= Members of the Victorian Legislative Council, 1895–1896 =

This is a list of members of the Victorian Legislative Council from the elections of 12 September 1895 to the elections of 10 September 1896. No seats were contested in the elections of 13 September 1894.

From 1889 there were fourteen Provinces and a total of 48 members.

Note the "Term in Office" refers to that members term(s) in the Council, not necessarily for that Province.

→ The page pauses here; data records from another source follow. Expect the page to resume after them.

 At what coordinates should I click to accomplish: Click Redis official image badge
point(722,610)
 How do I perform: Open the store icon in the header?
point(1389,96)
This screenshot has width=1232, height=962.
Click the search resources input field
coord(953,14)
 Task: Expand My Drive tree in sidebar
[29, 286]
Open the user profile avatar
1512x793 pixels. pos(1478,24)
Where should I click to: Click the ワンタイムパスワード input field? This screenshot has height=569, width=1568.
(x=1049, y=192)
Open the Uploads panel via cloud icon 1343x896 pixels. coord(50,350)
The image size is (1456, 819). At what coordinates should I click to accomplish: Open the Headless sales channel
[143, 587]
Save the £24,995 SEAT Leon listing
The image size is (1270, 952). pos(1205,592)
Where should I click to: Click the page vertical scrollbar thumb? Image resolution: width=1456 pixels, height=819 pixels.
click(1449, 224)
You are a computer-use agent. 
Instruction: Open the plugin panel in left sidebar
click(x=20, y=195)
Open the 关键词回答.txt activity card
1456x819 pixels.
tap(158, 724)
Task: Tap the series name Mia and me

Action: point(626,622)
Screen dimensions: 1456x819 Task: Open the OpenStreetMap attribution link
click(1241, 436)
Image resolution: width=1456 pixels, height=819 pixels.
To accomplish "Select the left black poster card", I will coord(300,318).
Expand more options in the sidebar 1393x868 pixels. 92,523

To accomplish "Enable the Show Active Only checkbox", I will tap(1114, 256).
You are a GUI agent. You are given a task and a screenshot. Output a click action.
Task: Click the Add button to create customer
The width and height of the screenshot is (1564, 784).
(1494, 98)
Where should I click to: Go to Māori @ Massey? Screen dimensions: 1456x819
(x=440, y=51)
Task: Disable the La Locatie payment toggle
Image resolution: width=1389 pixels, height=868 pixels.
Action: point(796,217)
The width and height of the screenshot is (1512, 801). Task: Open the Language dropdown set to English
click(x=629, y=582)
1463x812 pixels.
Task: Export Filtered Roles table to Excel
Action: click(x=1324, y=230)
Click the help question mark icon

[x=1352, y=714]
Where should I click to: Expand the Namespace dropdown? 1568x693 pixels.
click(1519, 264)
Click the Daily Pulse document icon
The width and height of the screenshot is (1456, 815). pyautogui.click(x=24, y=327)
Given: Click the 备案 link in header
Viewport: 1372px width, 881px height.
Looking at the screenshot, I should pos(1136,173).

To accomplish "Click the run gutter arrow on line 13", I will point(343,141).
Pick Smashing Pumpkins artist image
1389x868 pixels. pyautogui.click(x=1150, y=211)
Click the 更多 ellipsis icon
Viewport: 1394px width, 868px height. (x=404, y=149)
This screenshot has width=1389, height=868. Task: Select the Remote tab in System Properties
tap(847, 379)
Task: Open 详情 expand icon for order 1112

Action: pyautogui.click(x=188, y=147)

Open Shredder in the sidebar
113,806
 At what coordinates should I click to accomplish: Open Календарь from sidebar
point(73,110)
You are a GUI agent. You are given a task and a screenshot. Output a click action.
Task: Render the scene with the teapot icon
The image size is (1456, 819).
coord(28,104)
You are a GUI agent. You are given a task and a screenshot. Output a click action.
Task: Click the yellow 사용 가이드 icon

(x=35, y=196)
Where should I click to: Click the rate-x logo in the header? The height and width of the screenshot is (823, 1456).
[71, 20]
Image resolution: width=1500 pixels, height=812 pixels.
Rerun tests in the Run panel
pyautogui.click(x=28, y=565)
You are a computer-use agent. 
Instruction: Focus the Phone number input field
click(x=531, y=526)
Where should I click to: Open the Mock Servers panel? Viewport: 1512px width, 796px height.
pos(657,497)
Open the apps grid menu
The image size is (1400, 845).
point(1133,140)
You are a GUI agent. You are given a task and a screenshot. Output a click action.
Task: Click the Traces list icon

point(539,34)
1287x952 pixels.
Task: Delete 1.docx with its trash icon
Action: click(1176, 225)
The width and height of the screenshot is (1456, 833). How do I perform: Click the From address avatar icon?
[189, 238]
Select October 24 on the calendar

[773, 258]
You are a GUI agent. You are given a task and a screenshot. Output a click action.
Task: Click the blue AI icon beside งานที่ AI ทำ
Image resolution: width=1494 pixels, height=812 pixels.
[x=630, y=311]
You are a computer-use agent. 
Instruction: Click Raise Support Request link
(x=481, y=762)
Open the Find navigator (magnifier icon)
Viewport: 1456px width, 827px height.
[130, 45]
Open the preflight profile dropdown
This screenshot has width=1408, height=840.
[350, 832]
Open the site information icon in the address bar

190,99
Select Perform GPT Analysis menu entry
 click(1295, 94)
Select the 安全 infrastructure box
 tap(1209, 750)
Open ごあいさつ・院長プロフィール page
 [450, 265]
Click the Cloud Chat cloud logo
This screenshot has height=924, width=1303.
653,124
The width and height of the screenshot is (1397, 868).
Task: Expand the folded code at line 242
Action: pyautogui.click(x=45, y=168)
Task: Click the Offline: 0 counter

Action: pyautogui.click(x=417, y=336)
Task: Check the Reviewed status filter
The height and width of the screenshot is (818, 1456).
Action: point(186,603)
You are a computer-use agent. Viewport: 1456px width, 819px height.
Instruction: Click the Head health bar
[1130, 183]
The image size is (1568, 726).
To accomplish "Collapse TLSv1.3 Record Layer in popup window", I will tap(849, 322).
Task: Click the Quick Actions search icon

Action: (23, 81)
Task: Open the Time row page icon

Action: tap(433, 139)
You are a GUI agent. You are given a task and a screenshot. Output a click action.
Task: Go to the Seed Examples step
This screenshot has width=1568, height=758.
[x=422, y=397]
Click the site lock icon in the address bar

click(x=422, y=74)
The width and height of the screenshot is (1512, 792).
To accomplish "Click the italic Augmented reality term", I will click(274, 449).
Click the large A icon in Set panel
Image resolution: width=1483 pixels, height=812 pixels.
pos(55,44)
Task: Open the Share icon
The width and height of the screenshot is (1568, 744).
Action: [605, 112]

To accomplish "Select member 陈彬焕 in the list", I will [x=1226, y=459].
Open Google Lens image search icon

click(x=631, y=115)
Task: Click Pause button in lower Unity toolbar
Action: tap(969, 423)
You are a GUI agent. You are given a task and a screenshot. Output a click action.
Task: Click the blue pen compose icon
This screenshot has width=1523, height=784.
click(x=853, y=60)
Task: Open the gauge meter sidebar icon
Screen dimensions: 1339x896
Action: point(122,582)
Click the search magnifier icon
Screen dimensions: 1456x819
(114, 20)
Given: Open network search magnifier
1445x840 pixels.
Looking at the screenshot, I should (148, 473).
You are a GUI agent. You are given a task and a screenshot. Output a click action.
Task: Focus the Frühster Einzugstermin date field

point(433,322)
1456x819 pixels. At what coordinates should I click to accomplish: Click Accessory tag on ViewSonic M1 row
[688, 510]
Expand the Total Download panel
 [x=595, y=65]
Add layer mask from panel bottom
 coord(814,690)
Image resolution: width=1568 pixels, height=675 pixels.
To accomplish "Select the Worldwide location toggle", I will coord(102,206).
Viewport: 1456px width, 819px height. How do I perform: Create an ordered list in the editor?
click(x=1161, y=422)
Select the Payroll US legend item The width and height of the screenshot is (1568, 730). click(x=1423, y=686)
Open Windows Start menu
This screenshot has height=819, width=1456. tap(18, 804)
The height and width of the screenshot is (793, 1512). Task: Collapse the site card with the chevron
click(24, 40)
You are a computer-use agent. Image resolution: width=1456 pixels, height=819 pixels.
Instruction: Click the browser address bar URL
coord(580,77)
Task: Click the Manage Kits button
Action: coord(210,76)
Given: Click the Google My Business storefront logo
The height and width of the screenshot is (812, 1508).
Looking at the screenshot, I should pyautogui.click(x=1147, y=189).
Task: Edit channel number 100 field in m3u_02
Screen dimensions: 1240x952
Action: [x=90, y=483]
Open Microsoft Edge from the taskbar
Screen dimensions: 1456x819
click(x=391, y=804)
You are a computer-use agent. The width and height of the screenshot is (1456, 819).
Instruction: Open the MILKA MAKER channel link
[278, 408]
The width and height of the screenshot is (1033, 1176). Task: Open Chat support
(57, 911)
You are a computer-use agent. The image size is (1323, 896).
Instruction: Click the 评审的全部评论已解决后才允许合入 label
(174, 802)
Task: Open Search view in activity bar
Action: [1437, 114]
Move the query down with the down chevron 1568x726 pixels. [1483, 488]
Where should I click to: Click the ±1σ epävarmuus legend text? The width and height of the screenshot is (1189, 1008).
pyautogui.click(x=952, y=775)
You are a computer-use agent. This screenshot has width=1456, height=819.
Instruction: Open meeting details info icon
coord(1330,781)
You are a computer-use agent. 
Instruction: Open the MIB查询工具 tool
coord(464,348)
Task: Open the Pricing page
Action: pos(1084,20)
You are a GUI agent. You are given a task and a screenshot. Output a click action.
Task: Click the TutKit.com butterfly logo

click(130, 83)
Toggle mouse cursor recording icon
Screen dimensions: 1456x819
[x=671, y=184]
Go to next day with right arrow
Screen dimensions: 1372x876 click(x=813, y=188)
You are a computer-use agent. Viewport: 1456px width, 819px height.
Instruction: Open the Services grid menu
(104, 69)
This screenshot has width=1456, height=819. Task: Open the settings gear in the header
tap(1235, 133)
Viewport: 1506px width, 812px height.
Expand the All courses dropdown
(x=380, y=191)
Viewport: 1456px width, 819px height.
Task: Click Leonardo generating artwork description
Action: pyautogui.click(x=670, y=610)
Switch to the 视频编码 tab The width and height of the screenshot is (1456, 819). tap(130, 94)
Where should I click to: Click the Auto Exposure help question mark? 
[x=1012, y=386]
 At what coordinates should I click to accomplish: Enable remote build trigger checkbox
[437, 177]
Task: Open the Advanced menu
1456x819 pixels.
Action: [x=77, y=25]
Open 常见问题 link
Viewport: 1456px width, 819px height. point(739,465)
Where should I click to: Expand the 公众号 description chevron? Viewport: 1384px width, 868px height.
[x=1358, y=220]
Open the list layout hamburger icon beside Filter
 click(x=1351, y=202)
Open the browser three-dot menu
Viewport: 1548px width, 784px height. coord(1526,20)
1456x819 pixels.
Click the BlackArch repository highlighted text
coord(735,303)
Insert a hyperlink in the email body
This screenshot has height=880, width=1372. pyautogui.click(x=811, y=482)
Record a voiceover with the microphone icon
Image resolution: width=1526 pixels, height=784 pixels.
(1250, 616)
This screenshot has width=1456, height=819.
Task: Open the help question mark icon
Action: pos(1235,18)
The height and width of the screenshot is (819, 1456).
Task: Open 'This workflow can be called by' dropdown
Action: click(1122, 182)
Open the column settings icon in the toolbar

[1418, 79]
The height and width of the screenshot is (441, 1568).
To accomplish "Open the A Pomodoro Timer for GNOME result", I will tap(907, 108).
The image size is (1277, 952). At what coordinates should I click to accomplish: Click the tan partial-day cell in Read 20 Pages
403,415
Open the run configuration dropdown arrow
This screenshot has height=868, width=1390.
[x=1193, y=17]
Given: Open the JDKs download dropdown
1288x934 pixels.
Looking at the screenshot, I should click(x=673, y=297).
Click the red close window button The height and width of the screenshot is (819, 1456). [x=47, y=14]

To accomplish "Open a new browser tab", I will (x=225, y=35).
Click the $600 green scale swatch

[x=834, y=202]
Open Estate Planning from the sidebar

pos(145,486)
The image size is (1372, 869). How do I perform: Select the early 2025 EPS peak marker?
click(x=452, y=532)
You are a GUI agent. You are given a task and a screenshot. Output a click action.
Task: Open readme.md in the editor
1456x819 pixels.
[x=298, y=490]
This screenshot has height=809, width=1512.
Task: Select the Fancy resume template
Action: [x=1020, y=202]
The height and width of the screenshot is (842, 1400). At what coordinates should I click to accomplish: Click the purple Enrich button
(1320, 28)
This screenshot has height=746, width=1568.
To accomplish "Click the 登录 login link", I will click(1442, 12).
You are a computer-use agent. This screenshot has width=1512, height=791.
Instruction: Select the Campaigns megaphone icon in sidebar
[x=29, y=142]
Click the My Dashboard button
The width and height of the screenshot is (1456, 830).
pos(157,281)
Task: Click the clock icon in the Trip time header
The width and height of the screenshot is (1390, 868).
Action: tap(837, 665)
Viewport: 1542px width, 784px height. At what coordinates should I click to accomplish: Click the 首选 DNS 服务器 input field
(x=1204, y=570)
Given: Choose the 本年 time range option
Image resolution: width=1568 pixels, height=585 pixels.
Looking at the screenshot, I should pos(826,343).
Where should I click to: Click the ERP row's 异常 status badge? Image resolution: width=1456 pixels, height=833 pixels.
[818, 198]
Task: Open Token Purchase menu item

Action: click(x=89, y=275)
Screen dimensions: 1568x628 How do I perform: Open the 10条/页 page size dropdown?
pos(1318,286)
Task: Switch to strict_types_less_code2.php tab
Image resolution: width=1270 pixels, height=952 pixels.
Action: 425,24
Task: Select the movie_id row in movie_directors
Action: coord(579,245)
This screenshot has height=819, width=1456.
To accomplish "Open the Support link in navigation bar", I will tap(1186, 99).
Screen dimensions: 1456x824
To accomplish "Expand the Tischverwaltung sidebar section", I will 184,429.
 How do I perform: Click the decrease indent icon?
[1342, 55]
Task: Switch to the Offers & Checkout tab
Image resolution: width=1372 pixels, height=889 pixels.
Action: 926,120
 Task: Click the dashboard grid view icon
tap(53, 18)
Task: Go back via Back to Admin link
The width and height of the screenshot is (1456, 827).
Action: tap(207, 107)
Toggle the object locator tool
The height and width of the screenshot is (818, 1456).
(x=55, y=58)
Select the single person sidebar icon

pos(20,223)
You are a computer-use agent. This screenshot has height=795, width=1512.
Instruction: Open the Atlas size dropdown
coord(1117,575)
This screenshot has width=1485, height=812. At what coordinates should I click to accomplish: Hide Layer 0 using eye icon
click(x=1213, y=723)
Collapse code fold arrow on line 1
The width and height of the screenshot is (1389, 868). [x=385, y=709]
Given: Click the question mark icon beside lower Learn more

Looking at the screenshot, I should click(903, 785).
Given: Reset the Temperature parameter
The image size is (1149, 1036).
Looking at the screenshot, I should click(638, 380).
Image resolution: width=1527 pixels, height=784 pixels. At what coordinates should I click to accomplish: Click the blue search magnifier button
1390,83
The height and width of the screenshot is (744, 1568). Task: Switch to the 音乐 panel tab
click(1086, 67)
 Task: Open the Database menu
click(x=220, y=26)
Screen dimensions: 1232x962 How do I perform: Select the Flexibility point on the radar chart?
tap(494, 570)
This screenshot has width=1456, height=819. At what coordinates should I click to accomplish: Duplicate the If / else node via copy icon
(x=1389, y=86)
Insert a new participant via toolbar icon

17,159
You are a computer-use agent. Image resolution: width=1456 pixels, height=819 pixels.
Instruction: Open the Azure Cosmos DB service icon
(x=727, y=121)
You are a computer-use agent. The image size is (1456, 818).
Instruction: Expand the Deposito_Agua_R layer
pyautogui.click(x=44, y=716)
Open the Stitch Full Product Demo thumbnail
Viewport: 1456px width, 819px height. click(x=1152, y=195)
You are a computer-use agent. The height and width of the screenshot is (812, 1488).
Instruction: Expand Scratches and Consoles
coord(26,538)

| Name | Province | Term in Office |
|---|---|---|
| Joseph Henry Abbott | Northern | 1889–1904 |
| Sidney Austin | South-Western | 1888–1904 |
| James Balfour | South-Eastern | 1874–1913 |
| James Bell | North-Western | 1882–1904 |
| Frederick Brown | North-Eastern | 1884–1903 |
| Thomas Brunton | South | 1890–1904 |
| James Buchanan | South-Eastern | 1876–1898 |
| James C. Campbell | South-Eastern | 1895–1910 |
| William John Clarke | South | 1878–1897 |
| Joseph Connor | South-Western | 1886–1899 |
| Samuel Cooke | Western | 1888–1901 |
| David Coutts | North-Western | 1882–1897 |
| Edward Crooke | Gippsland | 1893–1922 |
| Henry Cuthbert | Wellington | 1874–1907 |
| George Davis | Gippsland | 1888–1896 |
| Thomas Dowling | Nelson | 1886–1904 |
| William Embling | North-Central | 1892–1912 |
| Nicholas Fitzgerald | North-Central | 1864–1908 |
| Simon Fraser | South Yarra | 1886–1901 |
| George Godfrey | South Yarra | 1895–1904 |
| Joseph Grey ^{[a]} | South-Western | 1895–1896 |
| Frederick Grimwade | North Yarra | 1891–1904 |
| Cornelius Ham | Melbourne | 1882–1904 |
| David Ham | Wellington | 1886–1904 |
| Nathaniel Levi | North Yarra | 1892–1904 |
| Duncan McBryde | North-Western | 1891–1896; 1901–1919 |
| William McCulloch | Gippsland | 1880–1903 |
| Donald Melville | South | 1882–1919 |
| Edward Miller | South Yarra | 1893–1913 |
| Edward Morey | Wellington | 1889–1904 |
| William Osmand | Nelson | 1888–1901 |
| William Pitt | North Yarra | 1891–1910 |
| Joseph Pratt | North-Western | 1889–1907 |
| Robert Reid | Melbourne | 1892–1903 |
| Arthur Sachse | North-Eastern | 1892–1920 |
| Charles Sargeant | Gippsland | 1889–1898 |
| Frederick T. Sargood | South Yarra | 1874–1880; 1882–1901 |
| James Service | Melbourne | 1888–1899 |
| George Simmie | Northern | 1889–1904 |
| Arthur Snowden | Melbourne | 1895–1904 |
| Joseph Sternberg | Northern | 1891–1928 |
| Nathan Thornley | Western | 1882–1903 |
| John Wallace | North-Eastern | 1873–1901 |
| Thomas Wanliss | Wellington | 1893–1898 |
| Samuel Williamson | Nelson | 1891–1901 |
| William Irving Winter | Northern | 1884–1901 |
| Agar Wynne | Western | 1888–1903 |
| William Zeal | North-Central | 1882–1901 |

William Zeal was President of the Council, Frank Dobson was Chairman of Committees.

 Grey left the Council in July 1896; replaced by Henry Wrixon, sworn-in August 1896.